■ **Task instructions**
Everything in the listing below needs to be retyped exactly.
::::::::
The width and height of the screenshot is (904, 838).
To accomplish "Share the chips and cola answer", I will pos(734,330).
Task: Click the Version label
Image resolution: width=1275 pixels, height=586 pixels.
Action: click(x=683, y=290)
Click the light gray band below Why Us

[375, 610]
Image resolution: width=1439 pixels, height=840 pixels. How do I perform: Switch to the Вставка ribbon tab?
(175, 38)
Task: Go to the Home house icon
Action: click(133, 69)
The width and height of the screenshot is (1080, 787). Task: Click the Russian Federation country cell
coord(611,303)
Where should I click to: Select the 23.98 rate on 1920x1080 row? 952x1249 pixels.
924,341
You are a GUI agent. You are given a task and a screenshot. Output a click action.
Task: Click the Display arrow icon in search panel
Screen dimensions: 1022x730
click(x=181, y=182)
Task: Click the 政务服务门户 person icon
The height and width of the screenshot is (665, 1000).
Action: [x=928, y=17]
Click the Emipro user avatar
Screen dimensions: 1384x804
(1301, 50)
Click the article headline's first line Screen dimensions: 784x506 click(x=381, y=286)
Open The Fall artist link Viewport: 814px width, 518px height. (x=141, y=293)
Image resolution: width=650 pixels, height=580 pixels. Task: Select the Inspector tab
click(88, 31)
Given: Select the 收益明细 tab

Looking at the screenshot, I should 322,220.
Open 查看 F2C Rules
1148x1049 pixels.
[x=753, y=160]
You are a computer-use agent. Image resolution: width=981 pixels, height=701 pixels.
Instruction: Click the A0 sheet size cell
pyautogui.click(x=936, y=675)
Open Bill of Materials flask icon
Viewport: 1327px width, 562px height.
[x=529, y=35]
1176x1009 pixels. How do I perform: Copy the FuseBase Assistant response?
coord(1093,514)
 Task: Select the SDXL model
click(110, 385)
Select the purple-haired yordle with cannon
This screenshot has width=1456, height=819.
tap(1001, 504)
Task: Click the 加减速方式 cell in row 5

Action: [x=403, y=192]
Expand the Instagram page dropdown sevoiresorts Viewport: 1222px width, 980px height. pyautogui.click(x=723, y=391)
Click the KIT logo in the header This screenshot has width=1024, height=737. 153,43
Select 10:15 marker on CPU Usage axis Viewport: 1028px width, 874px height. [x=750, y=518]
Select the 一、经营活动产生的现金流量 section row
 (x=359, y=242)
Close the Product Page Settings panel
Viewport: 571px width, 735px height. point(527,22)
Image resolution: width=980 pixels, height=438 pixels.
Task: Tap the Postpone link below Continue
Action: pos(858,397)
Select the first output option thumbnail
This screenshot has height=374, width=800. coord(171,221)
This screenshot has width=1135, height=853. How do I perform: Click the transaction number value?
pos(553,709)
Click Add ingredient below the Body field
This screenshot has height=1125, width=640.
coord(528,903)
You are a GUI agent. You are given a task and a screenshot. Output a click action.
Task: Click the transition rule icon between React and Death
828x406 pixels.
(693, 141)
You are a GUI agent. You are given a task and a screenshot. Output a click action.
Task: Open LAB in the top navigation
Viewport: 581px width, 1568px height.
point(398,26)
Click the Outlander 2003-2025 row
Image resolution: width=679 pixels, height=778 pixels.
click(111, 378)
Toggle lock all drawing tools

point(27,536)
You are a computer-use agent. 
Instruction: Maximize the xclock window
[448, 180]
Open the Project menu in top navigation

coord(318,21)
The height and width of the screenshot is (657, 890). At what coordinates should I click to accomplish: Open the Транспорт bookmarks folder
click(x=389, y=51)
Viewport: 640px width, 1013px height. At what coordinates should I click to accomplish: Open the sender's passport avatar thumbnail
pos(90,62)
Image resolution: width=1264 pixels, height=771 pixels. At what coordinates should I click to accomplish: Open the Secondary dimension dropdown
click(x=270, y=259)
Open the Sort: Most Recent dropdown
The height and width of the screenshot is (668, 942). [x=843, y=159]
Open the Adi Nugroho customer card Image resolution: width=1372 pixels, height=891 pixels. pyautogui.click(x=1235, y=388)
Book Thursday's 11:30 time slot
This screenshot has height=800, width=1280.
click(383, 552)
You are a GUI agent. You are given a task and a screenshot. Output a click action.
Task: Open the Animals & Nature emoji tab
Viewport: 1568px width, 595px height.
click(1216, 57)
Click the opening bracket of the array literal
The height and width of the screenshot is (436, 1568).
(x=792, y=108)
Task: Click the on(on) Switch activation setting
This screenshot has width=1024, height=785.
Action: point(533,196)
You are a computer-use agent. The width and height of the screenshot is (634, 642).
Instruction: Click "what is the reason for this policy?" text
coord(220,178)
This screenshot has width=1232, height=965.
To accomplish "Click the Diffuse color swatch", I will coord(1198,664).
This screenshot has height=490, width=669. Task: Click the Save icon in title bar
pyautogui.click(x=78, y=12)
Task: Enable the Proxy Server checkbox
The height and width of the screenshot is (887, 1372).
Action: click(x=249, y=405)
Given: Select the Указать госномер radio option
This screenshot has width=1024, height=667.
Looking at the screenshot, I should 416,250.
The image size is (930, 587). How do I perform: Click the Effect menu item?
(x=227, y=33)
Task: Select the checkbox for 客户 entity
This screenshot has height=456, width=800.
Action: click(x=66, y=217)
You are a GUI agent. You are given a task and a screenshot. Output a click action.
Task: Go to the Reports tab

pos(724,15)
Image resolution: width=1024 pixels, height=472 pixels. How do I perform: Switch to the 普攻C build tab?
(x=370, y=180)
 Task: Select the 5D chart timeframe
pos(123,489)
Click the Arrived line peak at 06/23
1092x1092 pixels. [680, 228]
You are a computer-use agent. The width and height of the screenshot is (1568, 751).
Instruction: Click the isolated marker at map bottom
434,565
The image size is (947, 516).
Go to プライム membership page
::::::::
■ **Answer space**
The width and height of the screenshot is (904, 838).
To accomplish "Share the chips and cola answer", I will pos(734,330).
Task: Click the Version label
Image resolution: width=1275 pixels, height=586 pixels.
Action: click(x=683, y=290)
Click the light gray band below Why Us

[375, 610]
Image resolution: width=1439 pixels, height=840 pixels. How do I perform: Switch to the Вставка ribbon tab?
(175, 38)
Task: Go to the Home house icon
Action: click(133, 69)
The width and height of the screenshot is (1080, 787). Task: Click the Russian Federation country cell
coord(611,303)
Where should I click to: Select the 23.98 rate on 1920x1080 row? 952x1249 pixels.
924,341
You are a GUI agent. You are given a task and a screenshot. Output a click action.
Task: Click the Display arrow icon in search panel
Screen dimensions: 1022x730
click(x=181, y=182)
Task: Click the 政务服务门户 person icon
The height and width of the screenshot is (665, 1000).
Action: [x=928, y=17]
Click the Emipro user avatar
Screen dimensions: 1384x804
(1301, 50)
Click the article headline's first line Screen dimensions: 784x506 click(x=381, y=286)
Open The Fall artist link Viewport: 814px width, 518px height. (x=141, y=293)
Image resolution: width=650 pixels, height=580 pixels. Task: Select the Inspector tab
click(88, 31)
Given: Select the 收益明细 tab

Looking at the screenshot, I should 322,220.
Open 查看 F2C Rules
1148x1049 pixels.
[x=753, y=160]
You are a computer-use agent. Image resolution: width=981 pixels, height=701 pixels.
Instruction: Click the A0 sheet size cell
pyautogui.click(x=936, y=675)
Open Bill of Materials flask icon
Viewport: 1327px width, 562px height.
[x=529, y=35]
1176x1009 pixels. How do I perform: Copy the FuseBase Assistant response?
coord(1093,514)
 Task: Select the SDXL model
click(110, 385)
Select the purple-haired yordle with cannon
This screenshot has width=1456, height=819.
tap(1001, 504)
Task: Click the 加减速方式 cell in row 5

Action: [x=403, y=192]
Expand the Instagram page dropdown sevoiresorts Viewport: 1222px width, 980px height. pyautogui.click(x=723, y=391)
Click the KIT logo in the header This screenshot has width=1024, height=737. 153,43
Select 10:15 marker on CPU Usage axis Viewport: 1028px width, 874px height. [x=750, y=518]
Select the 一、经营活动产生的现金流量 section row
 (x=359, y=242)
Close the Product Page Settings panel
Viewport: 571px width, 735px height. point(527,22)
Image resolution: width=980 pixels, height=438 pixels.
Task: Tap the Postpone link below Continue
Action: pos(858,397)
Select the first output option thumbnail
This screenshot has height=374, width=800. coord(171,221)
This screenshot has width=1135, height=853. How do I perform: Click the transaction number value?
pos(553,709)
Click Add ingredient below the Body field
This screenshot has height=1125, width=640.
coord(528,903)
You are a GUI agent. You are given a task and a screenshot. Output a click action.
Task: Click the transition rule icon between React and Death
828x406 pixels.
(693, 141)
You are a GUI agent. You are given a task and a screenshot. Output a click action.
Task: Open LAB in the top navigation
Viewport: 581px width, 1568px height.
point(398,26)
Click the Outlander 2003-2025 row
Image resolution: width=679 pixels, height=778 pixels.
click(111, 378)
Toggle lock all drawing tools

point(27,536)
You are a computer-use agent. 
Instruction: Maximize the xclock window
[448, 180]
Open the Project menu in top navigation

coord(318,21)
The height and width of the screenshot is (657, 890). At what coordinates should I click to accomplish: Open the Транспорт bookmarks folder
click(x=389, y=51)
Viewport: 640px width, 1013px height. At what coordinates should I click to accomplish: Open the sender's passport avatar thumbnail
pos(90,62)
Image resolution: width=1264 pixels, height=771 pixels. At what coordinates should I click to accomplish: Open the Secondary dimension dropdown
click(x=270, y=259)
Open the Sort: Most Recent dropdown
The height and width of the screenshot is (668, 942). [x=843, y=159]
Open the Adi Nugroho customer card Image resolution: width=1372 pixels, height=891 pixels. pyautogui.click(x=1235, y=388)
Book Thursday's 11:30 time slot
This screenshot has height=800, width=1280.
click(383, 552)
You are a GUI agent. You are given a task and a screenshot. Output a click action.
Task: Open the Animals & Nature emoji tab
Viewport: 1568px width, 595px height.
click(1216, 57)
Click the opening bracket of the array literal
The height and width of the screenshot is (436, 1568).
(x=792, y=108)
Task: Click the on(on) Switch activation setting
This screenshot has width=1024, height=785.
Action: point(533,196)
You are a computer-use agent. The width and height of the screenshot is (634, 642).
Instruction: Click "what is the reason for this policy?" text
coord(220,178)
This screenshot has width=1232, height=965.
To accomplish "Click the Diffuse color swatch", I will coord(1198,664).
This screenshot has height=490, width=669. Task: Click the Save icon in title bar
pyautogui.click(x=78, y=12)
Task: Enable the Proxy Server checkbox
The height and width of the screenshot is (887, 1372).
Action: click(x=249, y=405)
Given: Select the Указать госномер radio option
This screenshot has width=1024, height=667.
Looking at the screenshot, I should 416,250.
The image size is (930, 587). How do I perform: Click the Effect menu item?
(x=227, y=33)
Task: Select the checkbox for 客户 entity
This screenshot has height=456, width=800.
Action: click(x=66, y=217)
You are a GUI agent. You are given a task and a screenshot. Output a click action.
Task: Go to the Reports tab

pos(724,15)
Image resolution: width=1024 pixels, height=472 pixels. How do I perform: Switch to the 普攻C build tab?
(x=370, y=180)
 Task: Select the 5D chart timeframe
pos(123,489)
Click the Arrived line peak at 06/23
1092x1092 pixels. [680, 228]
You are a computer-use agent. The width and height of the screenshot is (1568, 751).
Instruction: Click the isolated marker at map bottom
434,565
The image size is (947, 516).
Go to プライム membership page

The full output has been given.